WHAT THE TASK ASKS
Repeat exactly the lines of the records below, starting at the line containing "Privatlivspolitik (1179, 1501)" and ending at the line containing "Energie (96, 2197)". Leave the pictures out.

(AVAILABLE DATA begins)

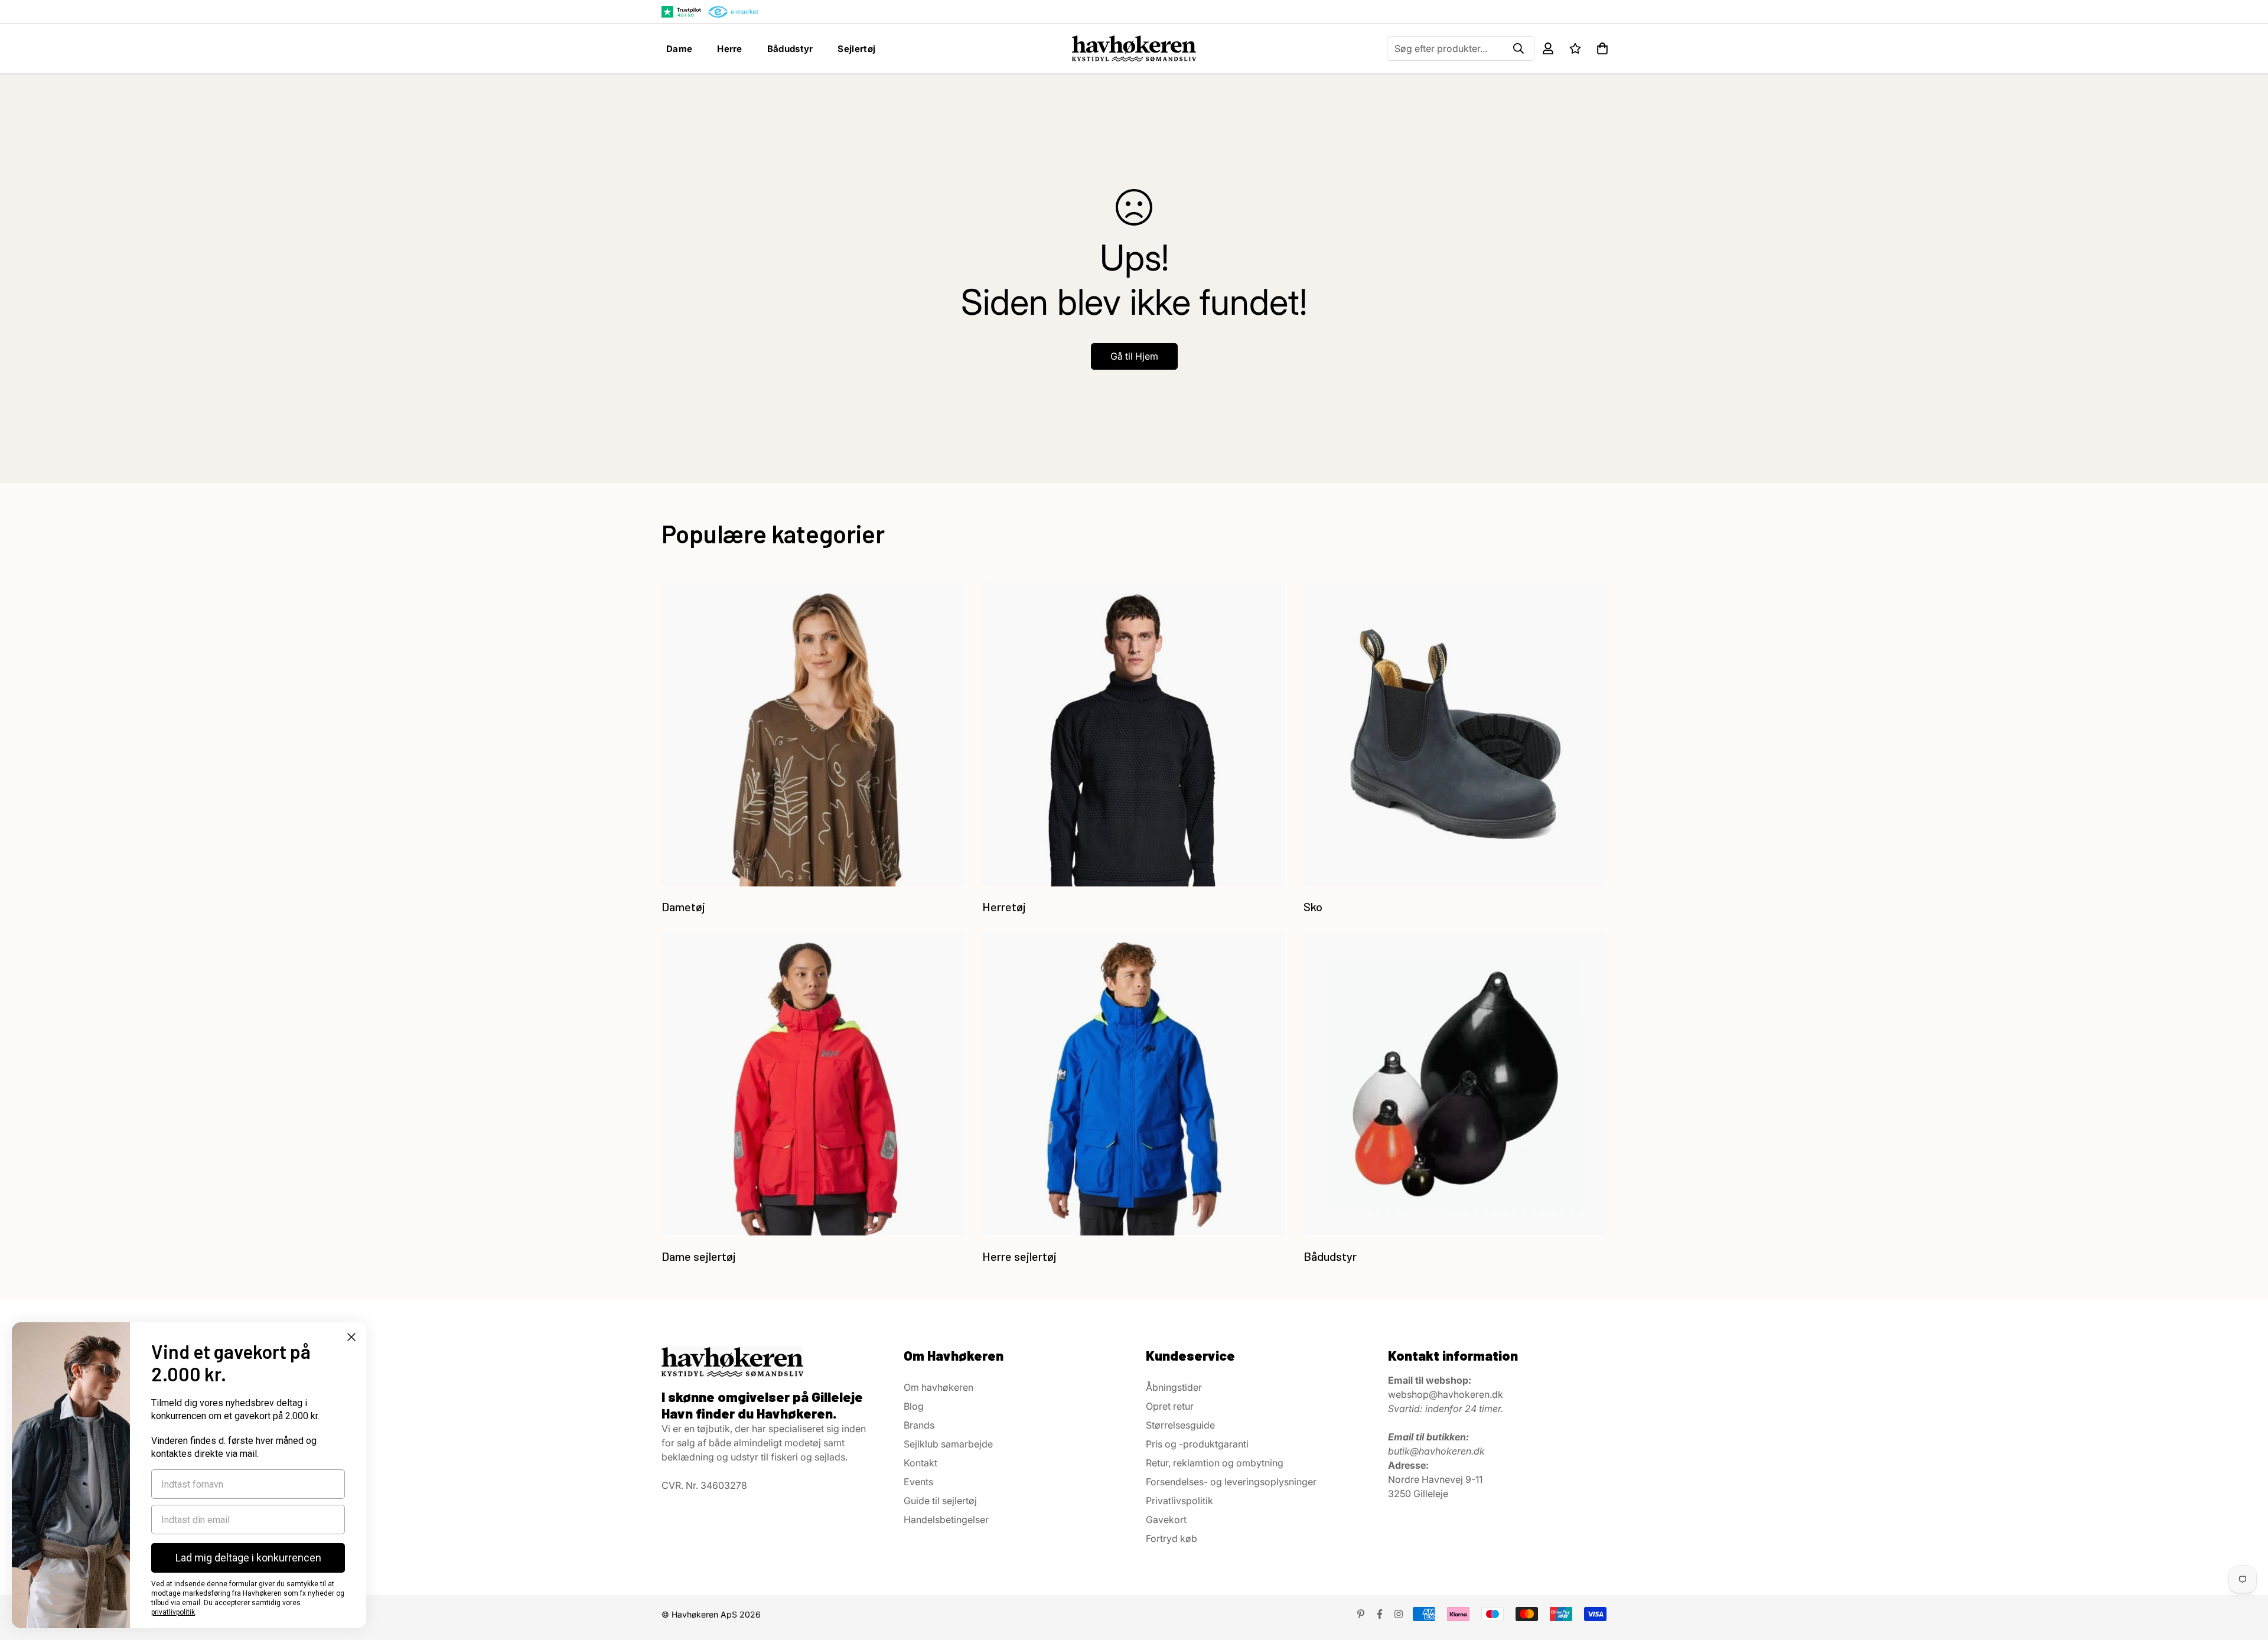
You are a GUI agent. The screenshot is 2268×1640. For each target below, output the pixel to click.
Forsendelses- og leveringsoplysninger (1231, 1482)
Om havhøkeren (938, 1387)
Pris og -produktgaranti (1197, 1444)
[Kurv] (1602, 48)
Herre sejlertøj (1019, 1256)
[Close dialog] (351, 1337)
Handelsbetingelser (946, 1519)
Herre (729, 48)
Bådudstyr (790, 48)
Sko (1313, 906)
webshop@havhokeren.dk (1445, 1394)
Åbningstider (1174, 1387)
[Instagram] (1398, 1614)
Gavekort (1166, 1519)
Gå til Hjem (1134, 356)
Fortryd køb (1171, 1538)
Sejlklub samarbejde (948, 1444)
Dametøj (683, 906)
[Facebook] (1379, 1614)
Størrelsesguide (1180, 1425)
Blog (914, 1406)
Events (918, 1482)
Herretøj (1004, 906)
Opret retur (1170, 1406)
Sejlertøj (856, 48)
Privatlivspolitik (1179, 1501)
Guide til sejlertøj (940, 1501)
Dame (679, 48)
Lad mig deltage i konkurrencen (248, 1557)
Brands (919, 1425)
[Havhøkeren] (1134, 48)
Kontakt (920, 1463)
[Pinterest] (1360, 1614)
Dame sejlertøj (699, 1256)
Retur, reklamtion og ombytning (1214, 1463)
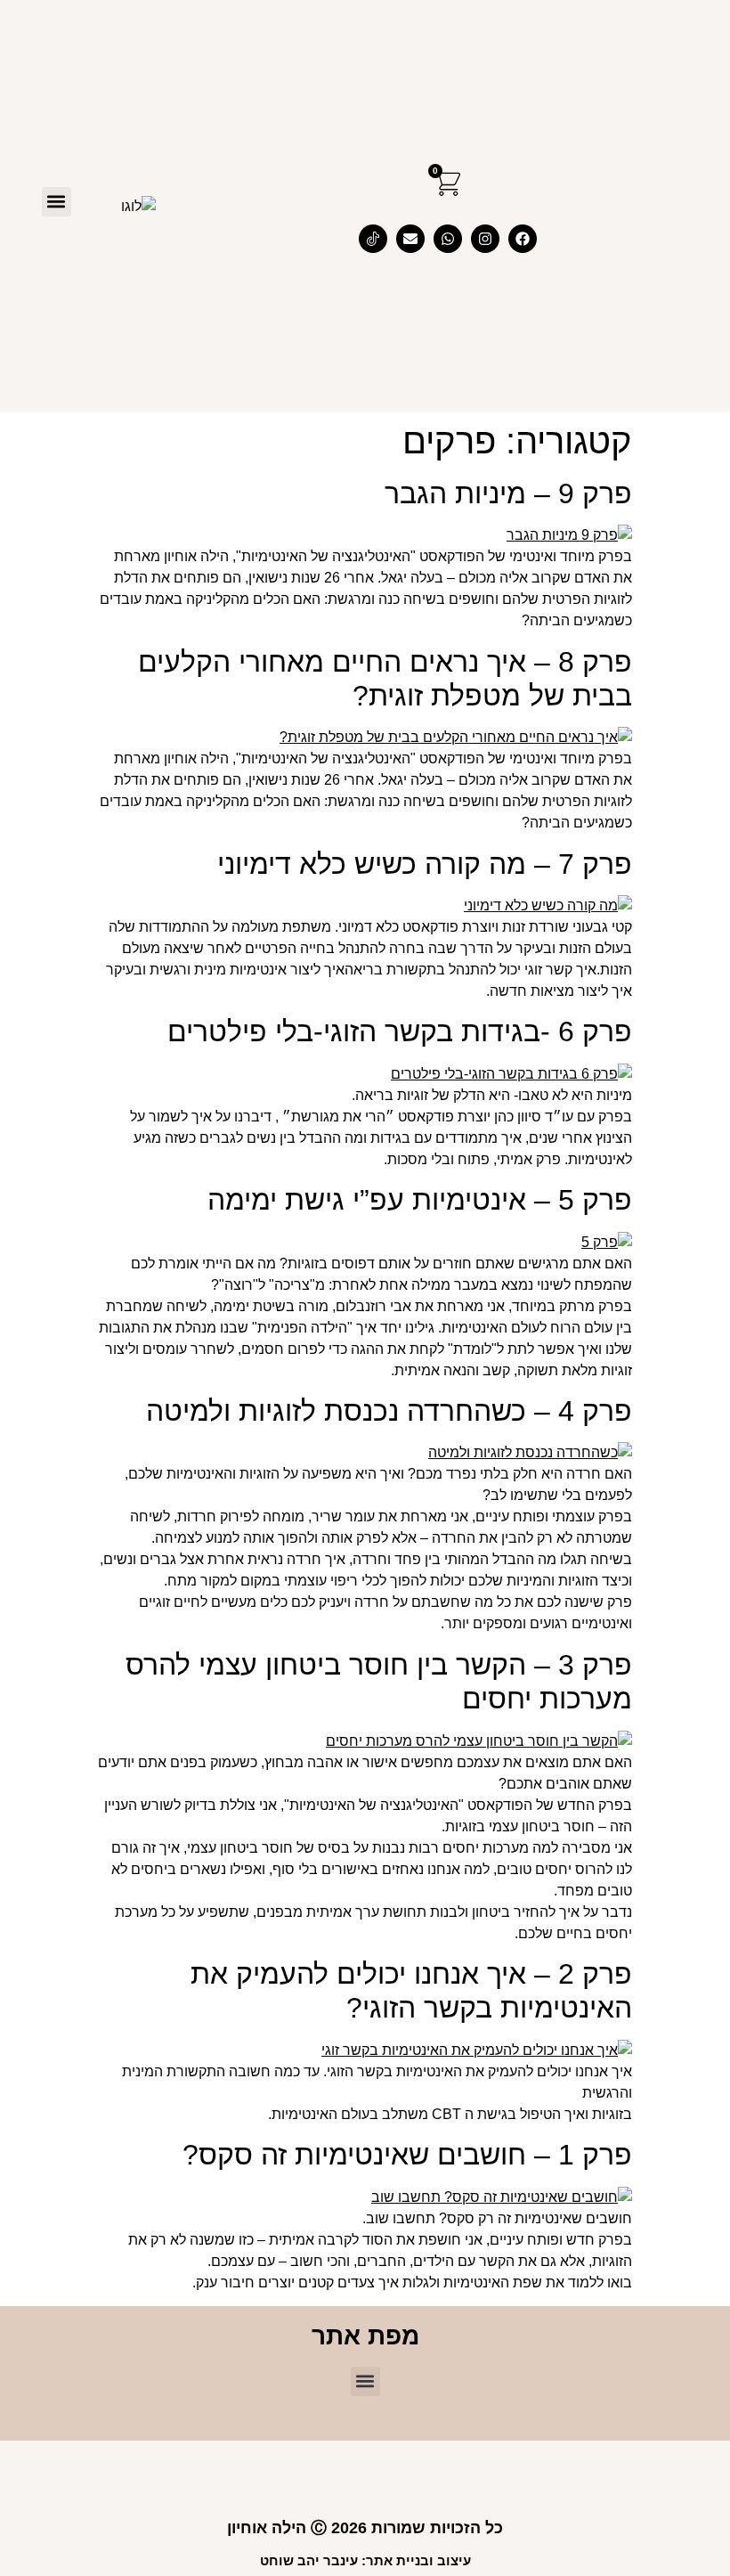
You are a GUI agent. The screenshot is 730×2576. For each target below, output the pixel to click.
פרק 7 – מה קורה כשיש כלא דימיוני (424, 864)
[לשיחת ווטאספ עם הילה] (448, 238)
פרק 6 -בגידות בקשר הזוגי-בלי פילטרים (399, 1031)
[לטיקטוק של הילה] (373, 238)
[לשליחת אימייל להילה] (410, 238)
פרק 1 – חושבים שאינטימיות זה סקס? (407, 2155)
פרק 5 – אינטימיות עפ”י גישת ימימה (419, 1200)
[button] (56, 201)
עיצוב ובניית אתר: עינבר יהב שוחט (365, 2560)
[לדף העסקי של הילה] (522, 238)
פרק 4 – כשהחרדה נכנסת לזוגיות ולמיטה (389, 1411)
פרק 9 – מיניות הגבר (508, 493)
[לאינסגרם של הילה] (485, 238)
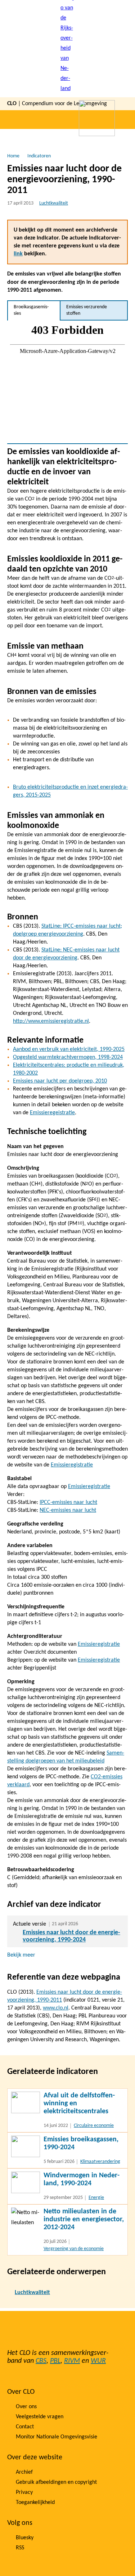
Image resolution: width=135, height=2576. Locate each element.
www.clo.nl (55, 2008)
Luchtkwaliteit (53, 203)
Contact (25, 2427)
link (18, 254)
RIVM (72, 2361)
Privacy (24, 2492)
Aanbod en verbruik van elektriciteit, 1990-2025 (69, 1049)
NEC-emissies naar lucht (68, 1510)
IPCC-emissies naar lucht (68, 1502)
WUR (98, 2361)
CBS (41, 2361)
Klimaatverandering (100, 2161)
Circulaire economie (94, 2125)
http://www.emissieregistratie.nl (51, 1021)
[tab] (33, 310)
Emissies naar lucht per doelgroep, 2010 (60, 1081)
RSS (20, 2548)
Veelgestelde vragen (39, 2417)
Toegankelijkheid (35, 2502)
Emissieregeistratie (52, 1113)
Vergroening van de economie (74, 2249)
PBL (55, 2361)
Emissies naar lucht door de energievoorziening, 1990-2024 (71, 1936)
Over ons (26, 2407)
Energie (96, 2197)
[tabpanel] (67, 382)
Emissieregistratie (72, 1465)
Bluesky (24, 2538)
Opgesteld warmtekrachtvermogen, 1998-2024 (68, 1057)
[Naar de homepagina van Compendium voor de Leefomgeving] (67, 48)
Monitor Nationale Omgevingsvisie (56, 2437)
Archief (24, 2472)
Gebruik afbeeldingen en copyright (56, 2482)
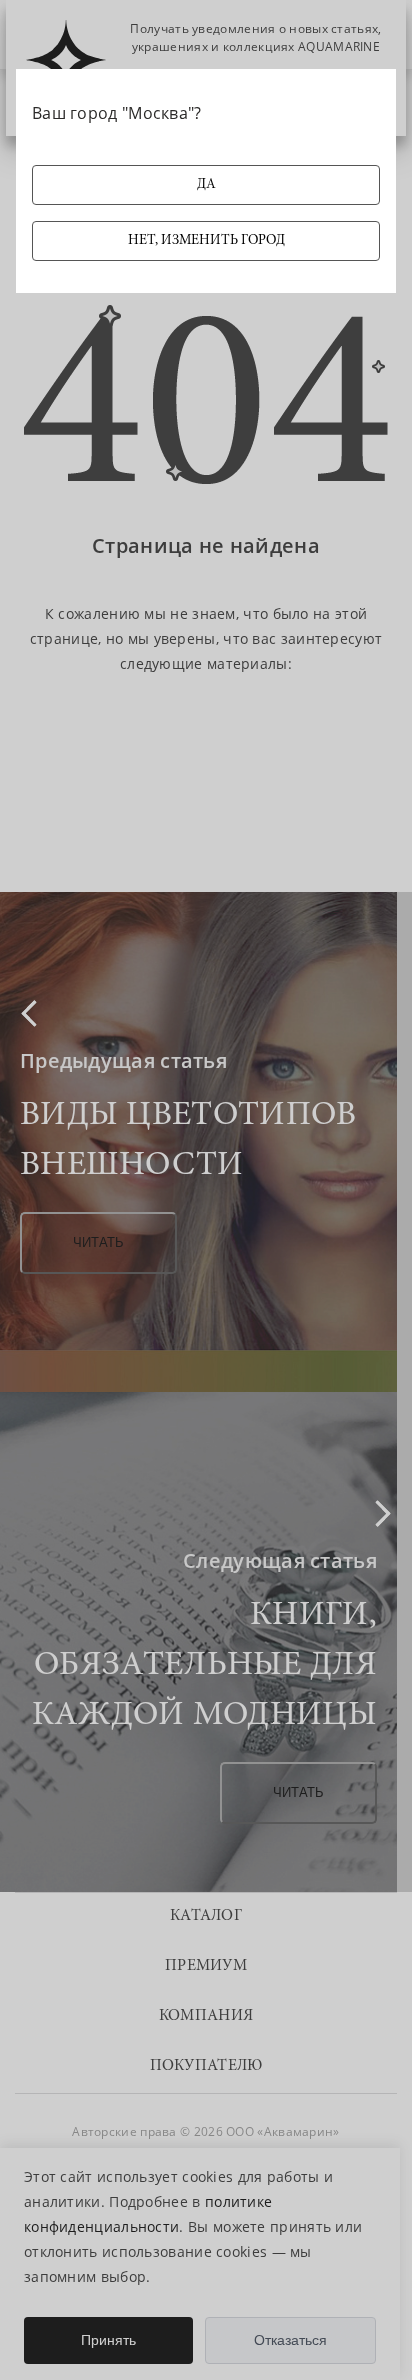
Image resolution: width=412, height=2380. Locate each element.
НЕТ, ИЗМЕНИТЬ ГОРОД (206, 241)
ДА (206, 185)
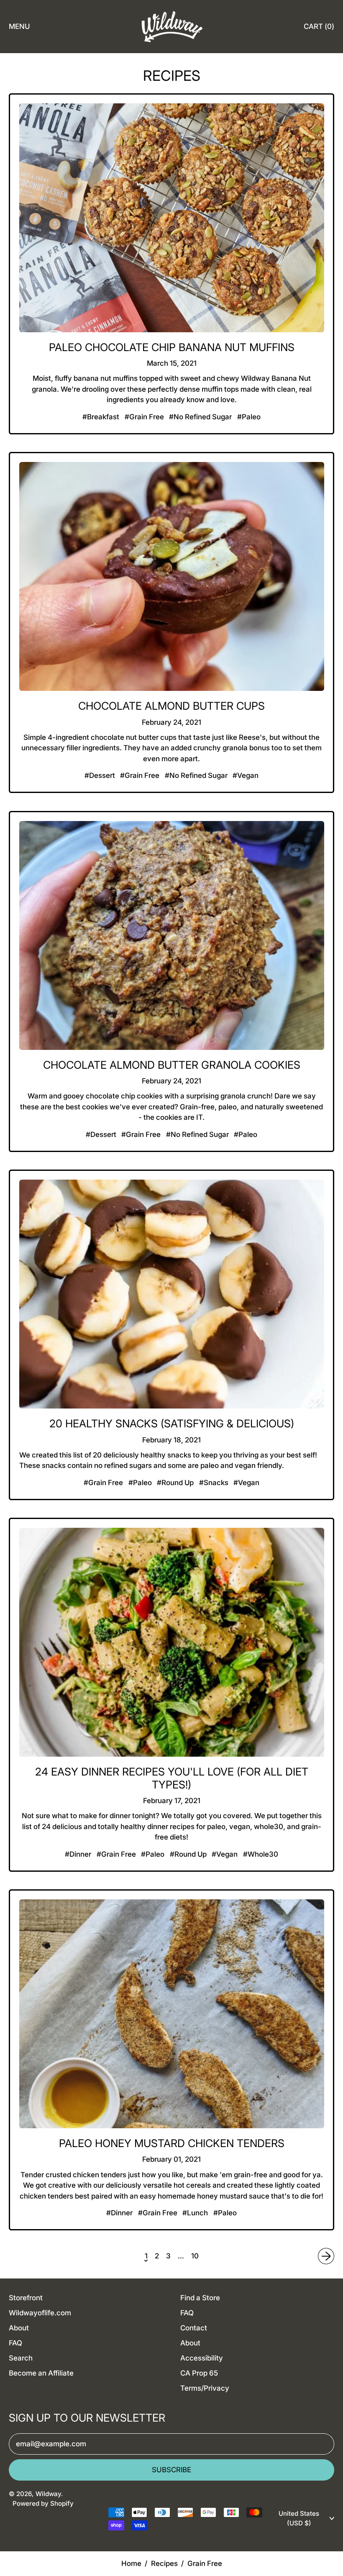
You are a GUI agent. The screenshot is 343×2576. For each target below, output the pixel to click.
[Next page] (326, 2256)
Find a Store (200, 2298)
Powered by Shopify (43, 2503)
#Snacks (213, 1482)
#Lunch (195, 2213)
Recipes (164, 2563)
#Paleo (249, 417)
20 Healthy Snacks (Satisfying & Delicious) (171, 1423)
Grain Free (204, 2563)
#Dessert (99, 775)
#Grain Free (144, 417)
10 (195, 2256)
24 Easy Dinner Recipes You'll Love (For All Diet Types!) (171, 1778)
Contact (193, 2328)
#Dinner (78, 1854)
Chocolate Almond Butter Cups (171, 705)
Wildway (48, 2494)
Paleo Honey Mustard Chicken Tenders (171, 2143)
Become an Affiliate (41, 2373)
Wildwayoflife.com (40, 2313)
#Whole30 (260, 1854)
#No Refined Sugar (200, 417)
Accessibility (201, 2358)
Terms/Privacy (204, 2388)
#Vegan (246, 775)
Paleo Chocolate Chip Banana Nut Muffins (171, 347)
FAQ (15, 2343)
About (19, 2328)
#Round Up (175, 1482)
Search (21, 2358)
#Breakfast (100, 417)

(AVAILABLE DATA ends)

WORKED SOLUTION
Privatlivspolitik (1179, 1501)
Guide til sejlertøj (940, 1501)
Dame (679, 48)
Lad mig deltage i konkurrencen (248, 1557)
Brands (919, 1425)
[Havhøkeren] (1134, 48)
Kontakt (920, 1463)
[Pinterest] (1360, 1614)
Dame sejlertøj (699, 1256)
Retur, reklamtion og ombytning (1214, 1463)
You are a GUI agent. The screenshot is 730×2576. For each target below, output the pixel to click.
פרק 7 – מה קורה כשיש כלא דימיוני (424, 864)
[לשיחת ווטאספ עם הילה] (448, 238)
פרק 6 -בגידות בקשר הזוגי-בלי פילטרים (399, 1031)
[לטיקטוק של הילה] (373, 238)
[לשליחת אימייל להילה] (410, 238)
פרק 1 – חושבים שאינטימיות זה סקס? (407, 2155)
פרק 5 – אינטימיות עפ”י גישת ימימה (419, 1200)
[button] (56, 201)
עיצוב ובניית אתר: עינבר יהב שוחט (365, 2560)
[לדף העסקי של הילה] (522, 238)
פרק 4 – כשהחרדה נכנסת לזוגיות ולמיטה (389, 1411)
פרק 9 – מיניות הגבר (508, 493)
[לאינסגרם של הילה] (485, 238)
Image resolution: width=135, height=2576. Locate each element.
www.clo.nl (55, 2008)
Luchtkwaliteit (53, 203)
Contact (25, 2427)
link (18, 254)
RIVM (72, 2361)
Privacy (24, 2492)
Aanbod en verbruik van elektriciteit, 1990-2025 (69, 1049)
NEC-emissies naar lucht (68, 1510)
IPCC-emissies naar lucht (68, 1502)
WUR (98, 2361)
CBS (41, 2361)
Klimaatverandering (100, 2161)
Circulaire economie (94, 2125)
http://www.emissieregistratie.nl (51, 1021)
[tab] (33, 310)
Emissies naar lucht per doelgroep, 2010 (60, 1081)
RSS (20, 2548)
Veelgestelde vragen (39, 2417)
Toegankelijkheid (35, 2502)
Emissieregeistratie (52, 1113)
Vergroening van de economie (74, 2249)
PBL (55, 2361)
Emissies naar lucht door de energievoorziening, 1990-2024 (71, 1936)
Over ons (26, 2407)
Energie (96, 2197)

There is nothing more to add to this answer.